Gli studiosi, coordinati dal professor William Sellers, docente presso la Scuola della Terra e delle Scienze Ambientali dell'ateneo britannico, sono giunti a questa conclusione dopo aver sfruttato un'avanzatissima tecnologia di calcolo computazionale, la N8 High Performance Computing (HPC), e combinando due distinte tecniche di biomeccanica: l'analisi dinamica multibody (MBDA) e l'analisi dello stress scheletrico (SSA).

Inserendo i vari dati biometrici del dinosauro – come il peso di circa nove tonnellate – nella simulazione, è emerso che il T-rex adulto fosse troppo pesante per raggiungere velocità ragguardevoli, poiché avrebbe dovuto sopportare “carichi scheletrici inaccettabilmente elevati”, come ha sottolineato il professor Sellers. In pratica, la famosissima sequenza di Jurassic Park nella quale l'enorme esemplare femmina insegue la Jeep Wrangler non avrebbe mai potuto avere luogo, anche in un'ipotetica realtà alternativa nella quale uomini e dinosauri si trovano a convivere. La velocità, infatti, “seppur impressionante da vedere”, come indicano i ricercatori, sarebbe stata quella di un atleta professionista che corre la maratona, insufficiente per tenere il passo di una potente 4×4.

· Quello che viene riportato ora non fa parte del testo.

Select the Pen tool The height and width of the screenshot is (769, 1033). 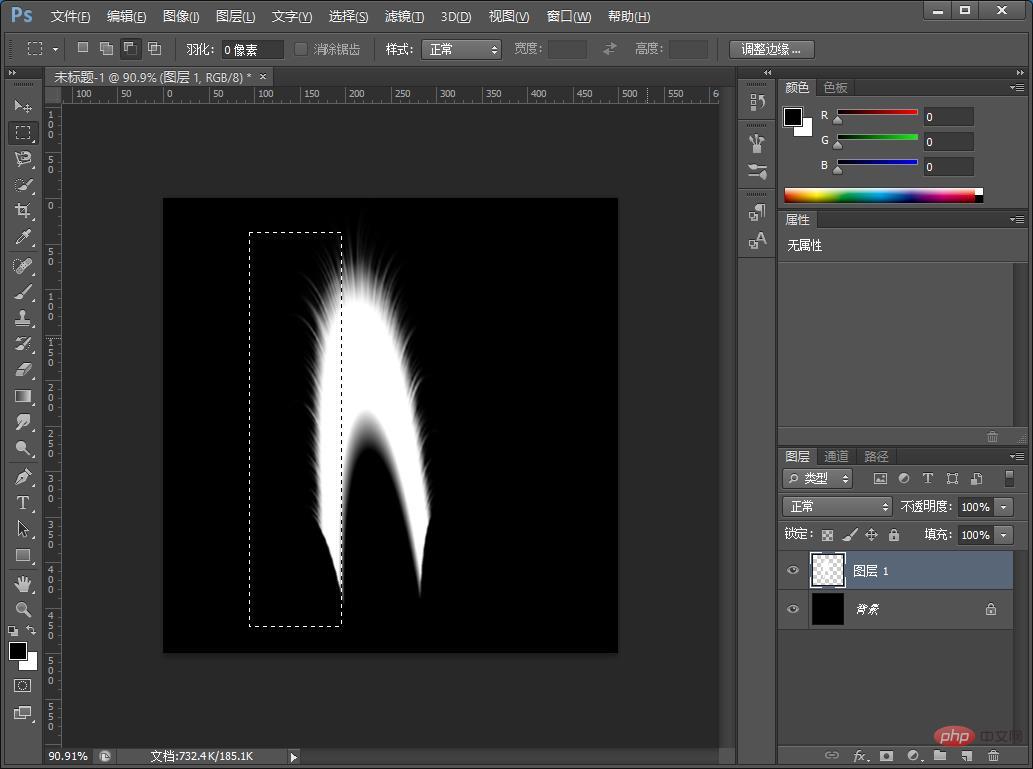tap(23, 477)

Dal calcolo della sola massa muscolare il T-rex avrebbe raggiunto circa 30 chilometri orari, un dato vicino a quello ottenuto dai ricercatori tedeschi dell'Università di Jena che hanno messo a punto un'equazione (k=cMd-1) per determinare la velocità massima di qualsiasi animale, anche di quelli estinti, tuttavia, inserendo nel modello matematico la resistenza scheletrica il risultato finale si abbatte di ben 10 chilometri orari. Il dettaglio è interessante anche dal punto di vista biologico: in questo modo, infatti, i giovani più leggeri e veloci e gli adulti più lenti potevano occupare due nicchie ecologiche distinte, predando animali completamente diversi. I dettagli della ricerca sono stati pubblicati su PeerJ.